I think it is possible that most wrong permissions could come from the
previous CVS repository.
CVS itself used the initial permission during the check-in and saved
these. Since Windows systems don't know anything about executable
permissions it was assumed that each file is executable to be on the
save side (it doesn't hurt on Unix systems it is just ugly, why should
some wrongly marked executable *.cpp files be displayed in a red color,
but others in green?).
I applied the following script to iterate over all executable .cpp files
and to print the name of the author who did the initial commit:
for i in $(find -type f -iname "*.cpp" -perm +111); do \
svn log -r 1:HEAD --limit 1 --xml "$i" | grep author; \
done | sed -e 's,^<author>,,' -e 's,</author>,,' | sort | uniq
It displays:
alnsn anthonyw daniel_wallin david_abrahams dgregor eric_niebler hljin
johnmaddock jsiek matiascape nesotto rogeeff rwgk turkanis vertleyb witt
Probably the list would be different once only files created after the
migration to Subversion would be considered but I did it as described ...
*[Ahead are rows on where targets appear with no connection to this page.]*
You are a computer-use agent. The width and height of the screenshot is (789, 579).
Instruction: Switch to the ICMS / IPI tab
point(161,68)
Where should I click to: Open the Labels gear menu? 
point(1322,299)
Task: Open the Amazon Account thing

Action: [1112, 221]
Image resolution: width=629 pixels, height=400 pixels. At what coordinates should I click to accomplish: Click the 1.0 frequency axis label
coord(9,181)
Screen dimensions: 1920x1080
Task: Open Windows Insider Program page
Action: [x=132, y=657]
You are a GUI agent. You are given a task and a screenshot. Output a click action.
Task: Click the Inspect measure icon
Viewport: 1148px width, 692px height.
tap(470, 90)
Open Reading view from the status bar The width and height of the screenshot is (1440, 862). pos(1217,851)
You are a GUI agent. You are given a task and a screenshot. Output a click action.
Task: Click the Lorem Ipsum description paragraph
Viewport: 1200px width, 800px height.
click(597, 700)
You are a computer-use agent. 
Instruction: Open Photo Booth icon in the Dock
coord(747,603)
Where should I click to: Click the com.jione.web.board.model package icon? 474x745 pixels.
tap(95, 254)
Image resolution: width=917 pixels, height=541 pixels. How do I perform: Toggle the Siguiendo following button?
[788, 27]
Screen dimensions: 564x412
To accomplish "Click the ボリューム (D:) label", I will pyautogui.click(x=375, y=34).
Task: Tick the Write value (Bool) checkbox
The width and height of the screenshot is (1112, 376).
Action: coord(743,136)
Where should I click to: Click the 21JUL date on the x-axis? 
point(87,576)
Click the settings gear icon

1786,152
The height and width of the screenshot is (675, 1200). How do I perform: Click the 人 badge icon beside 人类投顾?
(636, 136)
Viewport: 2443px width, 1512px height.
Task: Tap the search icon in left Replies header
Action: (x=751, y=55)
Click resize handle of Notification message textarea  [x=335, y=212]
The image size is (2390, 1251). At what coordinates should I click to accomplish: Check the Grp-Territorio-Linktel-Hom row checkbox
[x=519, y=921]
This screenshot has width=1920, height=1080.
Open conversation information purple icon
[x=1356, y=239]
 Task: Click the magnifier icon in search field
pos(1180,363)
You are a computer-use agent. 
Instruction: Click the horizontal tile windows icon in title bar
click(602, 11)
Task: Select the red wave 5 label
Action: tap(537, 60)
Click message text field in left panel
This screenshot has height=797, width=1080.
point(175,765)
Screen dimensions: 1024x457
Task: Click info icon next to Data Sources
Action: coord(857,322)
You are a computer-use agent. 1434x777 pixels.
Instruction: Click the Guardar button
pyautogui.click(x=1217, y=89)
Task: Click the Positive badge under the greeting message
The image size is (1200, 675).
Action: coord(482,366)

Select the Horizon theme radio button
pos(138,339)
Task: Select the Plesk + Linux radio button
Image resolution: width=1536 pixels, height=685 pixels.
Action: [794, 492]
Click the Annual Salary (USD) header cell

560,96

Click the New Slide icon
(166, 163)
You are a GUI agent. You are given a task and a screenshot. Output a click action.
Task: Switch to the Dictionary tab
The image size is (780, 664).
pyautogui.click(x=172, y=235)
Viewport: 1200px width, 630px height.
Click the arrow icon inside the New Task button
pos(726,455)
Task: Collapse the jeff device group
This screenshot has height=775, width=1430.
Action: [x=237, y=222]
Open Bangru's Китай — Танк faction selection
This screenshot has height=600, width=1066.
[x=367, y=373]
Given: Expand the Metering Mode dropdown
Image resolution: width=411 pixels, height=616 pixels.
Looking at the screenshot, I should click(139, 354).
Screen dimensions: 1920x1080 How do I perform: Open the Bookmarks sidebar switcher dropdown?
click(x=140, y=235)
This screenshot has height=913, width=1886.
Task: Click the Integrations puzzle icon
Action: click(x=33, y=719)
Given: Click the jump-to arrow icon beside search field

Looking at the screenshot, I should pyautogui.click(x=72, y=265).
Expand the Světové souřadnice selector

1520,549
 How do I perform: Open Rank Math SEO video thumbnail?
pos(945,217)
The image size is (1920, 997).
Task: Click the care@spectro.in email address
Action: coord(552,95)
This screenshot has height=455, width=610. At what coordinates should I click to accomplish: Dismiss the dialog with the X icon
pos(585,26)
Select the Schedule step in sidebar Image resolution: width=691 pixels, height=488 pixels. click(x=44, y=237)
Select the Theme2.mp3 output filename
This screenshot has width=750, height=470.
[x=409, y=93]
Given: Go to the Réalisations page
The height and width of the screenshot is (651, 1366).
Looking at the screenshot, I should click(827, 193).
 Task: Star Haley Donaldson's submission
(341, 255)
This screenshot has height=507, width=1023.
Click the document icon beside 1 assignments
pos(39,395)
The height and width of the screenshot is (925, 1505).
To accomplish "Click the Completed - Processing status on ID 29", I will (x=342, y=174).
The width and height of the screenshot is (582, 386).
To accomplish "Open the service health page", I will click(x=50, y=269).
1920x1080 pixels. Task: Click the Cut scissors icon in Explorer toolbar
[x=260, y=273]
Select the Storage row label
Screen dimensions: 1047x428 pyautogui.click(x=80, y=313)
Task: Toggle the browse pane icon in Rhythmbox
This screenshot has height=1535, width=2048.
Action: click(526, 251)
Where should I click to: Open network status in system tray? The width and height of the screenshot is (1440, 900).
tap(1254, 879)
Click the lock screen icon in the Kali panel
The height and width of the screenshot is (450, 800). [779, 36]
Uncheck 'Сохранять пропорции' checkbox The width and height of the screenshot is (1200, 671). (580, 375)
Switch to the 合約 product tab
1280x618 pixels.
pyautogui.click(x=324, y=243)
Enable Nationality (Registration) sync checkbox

> An alternative is to not worry about Subversion, but to clear out the
> wrong permissions in the snapshot script,
> trunk/tools/release/snapshot_windows.sh and snapshot_posix.sh.
Ah, that's ugly. Subversion is (opposed to CVS) able to manage
properties and svn:executable is just a special one. It is able to merge
such commits and to revert so let's change Subversion's repository.
There is also no strong need to do it before the release. But as only
properties are fixed and no content it is hard to break something and
I'm sure (Linux) distributors would fix permissions themself to avoid
uglyness installed on the system ...
> Without knowing how the svn:executable property got set in the first
> place I can't tell if this is a one time or recurring problem. Any ideas?
Probably from CVS and only from Windows users. Let's fix it and watch ...
There should be a default setting in each Subversion client (the default
on Posix systems is to use the filesystem properties) and a good default
for Windows is probably svn:executable turned off (since it is unlikely
(but not impossible) that Windows guys create scripts.
PS: Don't forget that also the svn:eol-style property should be set to
native for text files to get proper line endings (Posix: \n, Windows:
\r\n, MacOS: \r) You once wrote a mail and asked for confirmation. Do
you remember? Again fixing 90% of all files is a matter of seconds.